_SOURCE PASSAGE_.
=-=-=

COMMENTARY: No word for goodbye

by Jul 18, 2018OPINIONS

 

By RENISSA MCLAUGHLIN

 

When my sister was diagnosed with cancer, we felt we had time. Time to…ensure our moments together were meaningful. It was a short six months.

My sister was a quiet person who trusted her health care provider. She never questioned or asked for a second opinion, even after she had communicated her conditions for over a year. When she was finally referred out, it was too late. The first scan showed a spot on her lungs. Later, an MRI would confirm her own research, the cancer had spread to her bones.

It was stage four.  She said, “I’m going to die.”

I told her to remain positive.  We would talk to the doctors. Sitting in the Oncologist’s office, the doctor confirmed her own diagnosis. While they could do some preventative measures to address weak bones, the word “terminal” did not escape me. We sat and waited to hear from the next doctor. She sat quietly and tears began to fall and she reminisced about her favorite part of Christmas and that she had just taken her lights down. Within a couple of weeks, I had put more lights up, hoping she would be able to see them at night.

February came, then March, and as the months quickly slipped by, she grew weaker. Cancer, bone cancer; one of the most painful. How was this fair? I asked this often. She was a quiet person, a Godly woman who read her Bible every day. Where was the justice? I would remind myself that I could not question God’s plan for her.

When she could speak, she told me about the people, family members long gone, who were coming to visit her.

“They’re standing around me and placing their hands on me”, she would say. “I think they are here to comfort me.”

She also described what she called a transition place. She thought it was the place in between the living and the afterlife. She described our cousin who had died earlier in the year of an overdose.

She said, “She’s a little girl with her hair in pigtails, she’s smiling and happy.”

I responded that may have been the last time she was happy. Like many of us, she had not had the best childhood. I was comforted that she had crossed over to a place where there was no sadness, no need to self-medicate any longer.

While my mother prayed for a miracle, I struggled with the right words. I selfishly did not want her to go. But, her pain was so great. So great, she asked the question, “What did I do to deserve to die this way?”

I had no answers. I was just angry. Angry that this woman, my sister, had to suffer when she was a decent and kind person.

As June approached and her body grew weaker, I knew. I didn’t want to say it out loud for then it would be true. I believe in those final moments, that her suffering was no more. We were there for her until her last breath.

=-=-=

_SUPPLIED MATERIAL_.
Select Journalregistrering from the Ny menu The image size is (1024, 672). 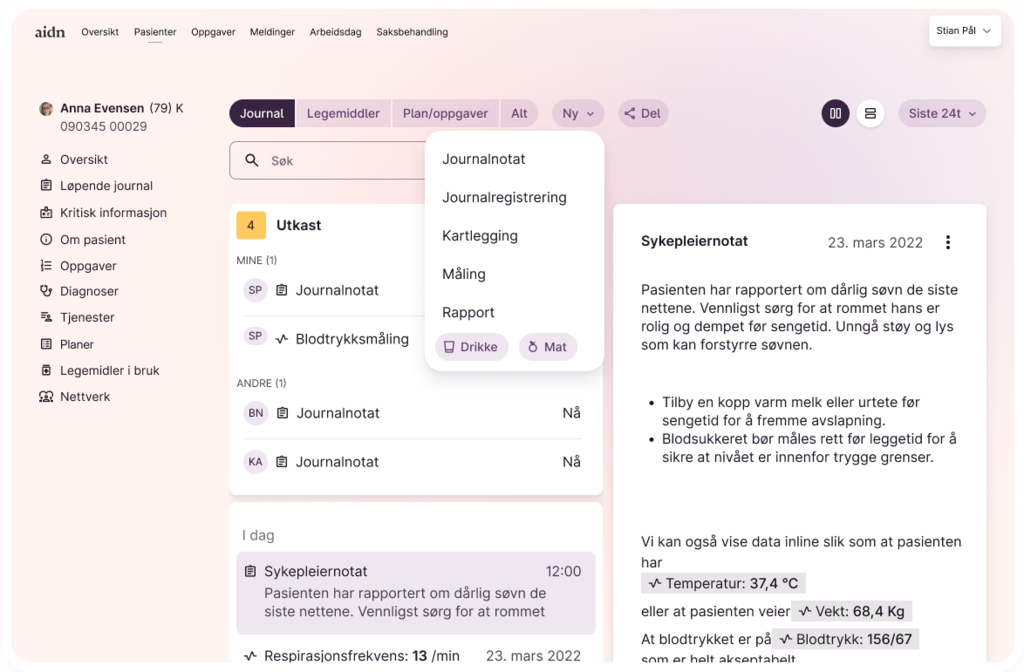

=-=-=

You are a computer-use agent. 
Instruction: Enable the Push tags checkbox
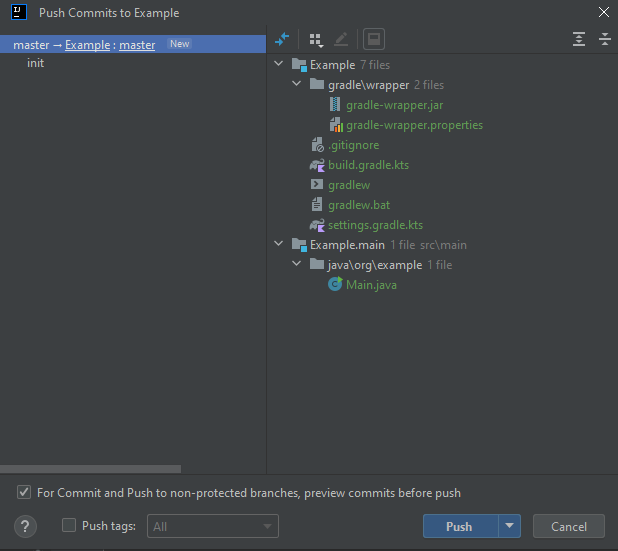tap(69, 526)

=-=-=

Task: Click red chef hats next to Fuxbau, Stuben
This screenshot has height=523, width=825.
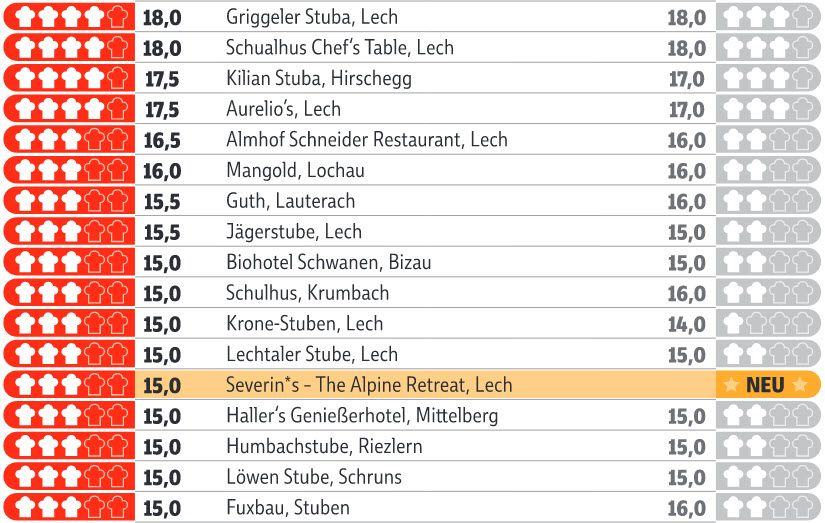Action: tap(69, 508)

=-=-=

_EXERCISES_.
1/ According to the commentary, what did the MRI confirm about the sister's cancer?
2/ Decide whether each statement agrees with the commentary, and quote the words that decide it. (a) The sister asked for a second opinion about her condition. (b) The first scan showed a spot on the sister's lungs. (c) The writer put up more lights within a couple of weeks.

_TASK ANSWERS_.
1/ The MRI confirmed that the cancer had spread to her bones.

2/
(a) No: "She never questioned or asked for a second opinion"
(b) Yes: "The first scan showed a spot on her lungs."
(c) Yes: "Within a couple of weeks, I had put more lights up"